Closing The Loop For Baby Diapers

December 1st, 2018 by  

This article was published in The Beam #6 — Subscribe now for more on the topic.

Our modern lifestyle of convenience and comfort has created a lot of wasteful products, with one of them being the most innocent of items that only the smallest of our population use. Yes, we are talking about baby diapers.

Ayumi Matsuzaka, Founder of DYCLE

On average, one baby uses about 4,500 diapers, with the result being about 500 kg of waste and 500 kg of CO2 created. The numbers are in fact probably higher if we consider the whole supply chain and all aspects of distribution.

Of course, there has to be a better solution.

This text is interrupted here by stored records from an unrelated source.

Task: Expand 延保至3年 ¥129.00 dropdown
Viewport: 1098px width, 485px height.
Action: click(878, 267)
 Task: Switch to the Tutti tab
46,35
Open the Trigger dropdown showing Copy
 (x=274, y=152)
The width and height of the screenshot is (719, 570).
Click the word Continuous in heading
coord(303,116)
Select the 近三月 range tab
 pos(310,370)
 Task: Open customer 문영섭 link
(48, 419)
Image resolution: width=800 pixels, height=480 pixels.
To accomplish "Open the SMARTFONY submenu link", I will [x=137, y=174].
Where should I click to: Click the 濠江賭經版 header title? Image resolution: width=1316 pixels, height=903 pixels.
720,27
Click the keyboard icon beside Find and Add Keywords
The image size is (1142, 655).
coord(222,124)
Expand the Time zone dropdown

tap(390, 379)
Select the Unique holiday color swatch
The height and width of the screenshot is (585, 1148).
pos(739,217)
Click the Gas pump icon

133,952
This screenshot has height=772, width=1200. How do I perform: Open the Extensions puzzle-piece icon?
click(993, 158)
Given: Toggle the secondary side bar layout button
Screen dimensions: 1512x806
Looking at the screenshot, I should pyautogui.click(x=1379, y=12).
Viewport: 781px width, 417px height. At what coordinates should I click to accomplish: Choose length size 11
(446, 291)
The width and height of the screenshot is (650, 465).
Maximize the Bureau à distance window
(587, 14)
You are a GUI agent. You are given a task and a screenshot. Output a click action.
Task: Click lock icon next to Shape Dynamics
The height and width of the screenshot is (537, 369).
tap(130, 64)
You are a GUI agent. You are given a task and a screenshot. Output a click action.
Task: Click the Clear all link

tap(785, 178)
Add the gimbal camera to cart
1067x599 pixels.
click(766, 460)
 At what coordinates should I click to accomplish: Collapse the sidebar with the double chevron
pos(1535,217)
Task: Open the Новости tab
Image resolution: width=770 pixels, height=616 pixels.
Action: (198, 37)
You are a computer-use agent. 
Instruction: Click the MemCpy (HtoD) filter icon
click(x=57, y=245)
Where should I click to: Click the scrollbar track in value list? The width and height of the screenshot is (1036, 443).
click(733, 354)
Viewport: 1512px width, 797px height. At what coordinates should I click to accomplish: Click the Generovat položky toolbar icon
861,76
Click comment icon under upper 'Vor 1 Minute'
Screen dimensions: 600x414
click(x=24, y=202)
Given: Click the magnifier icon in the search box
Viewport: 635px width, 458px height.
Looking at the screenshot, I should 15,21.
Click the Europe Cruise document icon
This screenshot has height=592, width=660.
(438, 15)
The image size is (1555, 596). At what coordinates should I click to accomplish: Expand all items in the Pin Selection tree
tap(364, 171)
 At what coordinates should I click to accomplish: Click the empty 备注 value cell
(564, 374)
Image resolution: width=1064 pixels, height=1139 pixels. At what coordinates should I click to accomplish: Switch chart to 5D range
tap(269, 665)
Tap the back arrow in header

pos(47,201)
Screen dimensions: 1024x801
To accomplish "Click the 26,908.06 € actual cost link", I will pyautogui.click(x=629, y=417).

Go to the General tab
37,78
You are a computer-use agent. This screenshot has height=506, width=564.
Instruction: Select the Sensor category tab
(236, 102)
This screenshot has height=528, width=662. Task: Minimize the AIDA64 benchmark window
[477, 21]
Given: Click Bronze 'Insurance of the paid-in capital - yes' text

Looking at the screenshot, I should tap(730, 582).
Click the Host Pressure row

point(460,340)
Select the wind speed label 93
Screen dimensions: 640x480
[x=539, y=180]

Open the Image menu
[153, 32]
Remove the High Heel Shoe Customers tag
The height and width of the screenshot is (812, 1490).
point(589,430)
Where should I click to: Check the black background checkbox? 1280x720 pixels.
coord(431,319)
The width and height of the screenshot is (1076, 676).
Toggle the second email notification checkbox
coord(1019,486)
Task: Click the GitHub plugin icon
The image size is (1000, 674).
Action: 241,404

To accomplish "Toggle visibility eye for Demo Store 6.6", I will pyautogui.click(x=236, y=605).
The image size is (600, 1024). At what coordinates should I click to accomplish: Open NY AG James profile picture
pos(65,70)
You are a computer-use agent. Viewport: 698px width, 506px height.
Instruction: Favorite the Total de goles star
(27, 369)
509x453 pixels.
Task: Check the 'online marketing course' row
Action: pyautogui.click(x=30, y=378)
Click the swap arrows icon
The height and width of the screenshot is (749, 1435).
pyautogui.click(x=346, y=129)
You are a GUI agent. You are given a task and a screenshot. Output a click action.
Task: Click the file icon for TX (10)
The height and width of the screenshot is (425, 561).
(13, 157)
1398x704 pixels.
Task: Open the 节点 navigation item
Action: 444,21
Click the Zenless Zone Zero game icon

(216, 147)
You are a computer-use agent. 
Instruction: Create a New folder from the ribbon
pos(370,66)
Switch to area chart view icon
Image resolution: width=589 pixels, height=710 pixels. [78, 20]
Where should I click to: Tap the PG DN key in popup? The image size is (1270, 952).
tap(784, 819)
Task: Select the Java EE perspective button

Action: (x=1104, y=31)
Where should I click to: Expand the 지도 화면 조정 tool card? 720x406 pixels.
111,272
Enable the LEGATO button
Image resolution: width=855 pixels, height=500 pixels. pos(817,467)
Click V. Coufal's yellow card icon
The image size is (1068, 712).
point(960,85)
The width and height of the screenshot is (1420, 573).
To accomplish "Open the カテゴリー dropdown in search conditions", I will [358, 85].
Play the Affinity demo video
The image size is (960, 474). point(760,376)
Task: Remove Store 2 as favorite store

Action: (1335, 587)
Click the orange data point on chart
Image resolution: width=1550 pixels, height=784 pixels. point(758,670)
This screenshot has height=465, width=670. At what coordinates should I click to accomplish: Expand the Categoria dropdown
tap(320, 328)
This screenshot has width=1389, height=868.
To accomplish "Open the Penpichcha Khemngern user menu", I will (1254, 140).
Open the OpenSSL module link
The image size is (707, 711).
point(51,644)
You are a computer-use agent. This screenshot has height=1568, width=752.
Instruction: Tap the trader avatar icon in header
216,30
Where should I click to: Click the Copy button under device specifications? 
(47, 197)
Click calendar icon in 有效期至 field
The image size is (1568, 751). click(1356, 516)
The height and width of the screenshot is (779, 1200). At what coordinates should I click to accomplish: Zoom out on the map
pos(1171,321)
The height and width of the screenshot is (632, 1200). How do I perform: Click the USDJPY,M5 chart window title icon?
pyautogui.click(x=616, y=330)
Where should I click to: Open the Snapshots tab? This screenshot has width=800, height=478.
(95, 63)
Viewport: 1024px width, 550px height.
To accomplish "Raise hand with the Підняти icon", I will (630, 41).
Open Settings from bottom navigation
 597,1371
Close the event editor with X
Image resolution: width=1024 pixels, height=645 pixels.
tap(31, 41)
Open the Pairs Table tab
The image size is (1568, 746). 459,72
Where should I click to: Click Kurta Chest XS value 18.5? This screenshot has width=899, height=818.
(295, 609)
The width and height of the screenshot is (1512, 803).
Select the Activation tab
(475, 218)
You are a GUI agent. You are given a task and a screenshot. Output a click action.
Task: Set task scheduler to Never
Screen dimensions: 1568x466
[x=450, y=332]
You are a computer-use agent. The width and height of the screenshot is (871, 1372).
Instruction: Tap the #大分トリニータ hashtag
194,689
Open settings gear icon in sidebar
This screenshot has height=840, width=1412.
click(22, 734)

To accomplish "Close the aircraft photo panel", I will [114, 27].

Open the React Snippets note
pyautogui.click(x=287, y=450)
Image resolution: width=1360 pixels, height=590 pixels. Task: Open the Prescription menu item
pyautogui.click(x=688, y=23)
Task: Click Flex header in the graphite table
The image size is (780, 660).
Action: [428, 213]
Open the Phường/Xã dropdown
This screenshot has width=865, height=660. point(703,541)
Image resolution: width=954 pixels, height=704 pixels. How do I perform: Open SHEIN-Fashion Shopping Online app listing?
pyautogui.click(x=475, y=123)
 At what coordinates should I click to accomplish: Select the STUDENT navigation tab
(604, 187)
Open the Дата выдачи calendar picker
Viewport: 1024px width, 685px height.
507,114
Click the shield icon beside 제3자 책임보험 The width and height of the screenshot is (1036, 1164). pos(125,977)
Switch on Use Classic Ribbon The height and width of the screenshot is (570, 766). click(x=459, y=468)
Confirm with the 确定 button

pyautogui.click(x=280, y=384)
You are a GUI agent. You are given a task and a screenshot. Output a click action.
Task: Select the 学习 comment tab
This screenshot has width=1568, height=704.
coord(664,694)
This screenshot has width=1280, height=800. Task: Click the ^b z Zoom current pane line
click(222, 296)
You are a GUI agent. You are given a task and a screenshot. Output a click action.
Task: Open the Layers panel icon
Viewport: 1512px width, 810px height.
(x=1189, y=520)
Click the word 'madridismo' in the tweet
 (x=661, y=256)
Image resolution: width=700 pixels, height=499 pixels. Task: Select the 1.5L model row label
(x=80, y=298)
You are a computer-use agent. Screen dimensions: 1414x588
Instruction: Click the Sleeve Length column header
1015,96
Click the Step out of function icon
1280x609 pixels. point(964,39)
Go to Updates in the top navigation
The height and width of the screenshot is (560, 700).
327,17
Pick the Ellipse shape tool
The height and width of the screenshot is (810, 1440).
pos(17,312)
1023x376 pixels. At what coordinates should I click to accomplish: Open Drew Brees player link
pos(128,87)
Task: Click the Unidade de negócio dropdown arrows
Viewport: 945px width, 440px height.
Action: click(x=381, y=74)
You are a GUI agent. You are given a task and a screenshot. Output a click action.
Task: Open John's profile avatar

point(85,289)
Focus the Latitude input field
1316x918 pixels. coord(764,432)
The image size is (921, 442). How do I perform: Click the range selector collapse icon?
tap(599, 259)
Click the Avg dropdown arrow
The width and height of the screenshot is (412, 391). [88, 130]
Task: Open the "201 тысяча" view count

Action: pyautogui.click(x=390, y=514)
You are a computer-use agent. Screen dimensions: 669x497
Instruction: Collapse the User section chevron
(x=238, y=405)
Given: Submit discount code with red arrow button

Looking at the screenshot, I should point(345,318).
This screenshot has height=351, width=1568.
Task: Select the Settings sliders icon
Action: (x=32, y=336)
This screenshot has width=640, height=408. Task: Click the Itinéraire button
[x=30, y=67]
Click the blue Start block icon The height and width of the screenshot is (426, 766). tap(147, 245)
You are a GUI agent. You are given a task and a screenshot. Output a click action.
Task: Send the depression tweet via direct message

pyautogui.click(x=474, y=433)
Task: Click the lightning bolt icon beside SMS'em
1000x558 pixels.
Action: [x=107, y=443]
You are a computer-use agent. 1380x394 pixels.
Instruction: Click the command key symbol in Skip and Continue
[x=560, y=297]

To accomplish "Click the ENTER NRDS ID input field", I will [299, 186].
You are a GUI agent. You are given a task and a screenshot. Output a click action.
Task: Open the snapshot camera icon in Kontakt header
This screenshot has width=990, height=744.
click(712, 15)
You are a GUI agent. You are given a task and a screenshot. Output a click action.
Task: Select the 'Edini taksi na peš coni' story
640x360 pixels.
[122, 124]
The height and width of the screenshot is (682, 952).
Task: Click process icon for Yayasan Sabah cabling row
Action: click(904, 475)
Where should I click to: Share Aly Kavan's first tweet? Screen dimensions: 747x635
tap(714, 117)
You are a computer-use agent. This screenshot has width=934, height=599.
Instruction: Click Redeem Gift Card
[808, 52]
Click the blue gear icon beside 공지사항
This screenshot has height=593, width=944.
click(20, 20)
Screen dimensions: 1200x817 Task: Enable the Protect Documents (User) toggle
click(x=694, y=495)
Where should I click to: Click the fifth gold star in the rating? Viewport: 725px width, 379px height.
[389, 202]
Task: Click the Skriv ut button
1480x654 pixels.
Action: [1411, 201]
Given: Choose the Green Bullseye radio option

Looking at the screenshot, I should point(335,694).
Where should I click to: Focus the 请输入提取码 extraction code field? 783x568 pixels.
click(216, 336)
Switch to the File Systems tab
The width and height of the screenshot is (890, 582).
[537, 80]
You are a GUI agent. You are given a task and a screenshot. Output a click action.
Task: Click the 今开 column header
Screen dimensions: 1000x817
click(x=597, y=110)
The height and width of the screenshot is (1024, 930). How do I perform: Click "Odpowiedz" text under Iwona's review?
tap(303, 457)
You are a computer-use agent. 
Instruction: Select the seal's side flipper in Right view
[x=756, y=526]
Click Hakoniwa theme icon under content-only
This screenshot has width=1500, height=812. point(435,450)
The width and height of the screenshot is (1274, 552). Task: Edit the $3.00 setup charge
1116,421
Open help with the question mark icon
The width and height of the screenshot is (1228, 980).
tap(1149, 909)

Product innovation alone doesn’t solve the problem, and should instead go together with system innovation. Much of our current way of recycling is often focused on the most cost effective way and not on the quality of materials. We are effectively creating a one-way road where the biggest portion of materials are reduced to less and less until it is waste in the end. “Thermal recycling” is just another way of saying: we don’t have a real solution, so let’s just burn it, like we did for centuries before.

Germany is famous for its recycling system. However, most of the collected plastic was exported to China until recently. Despite the elaborate system, the materials are not kept in the circle but shipped elsewhere. Out of sight, out of mind. Same goes for all the electronics waste exported to Africa in huge amounts. If the system does not change, there is no incentive to improve the products.

So, how about diapers?

Disposable diapers have been called a liberation for parents since their invention in the 1960s. On the other hand, they create a huge amount of waste and parents are concerned about skin problems.

With DYCLE, we turn diaper inlays into fertile soil. The design of the diaper starts from the aim of creating value, not just avoiding waste. This is a big difference. We want to increase the quality of materials during the cycle.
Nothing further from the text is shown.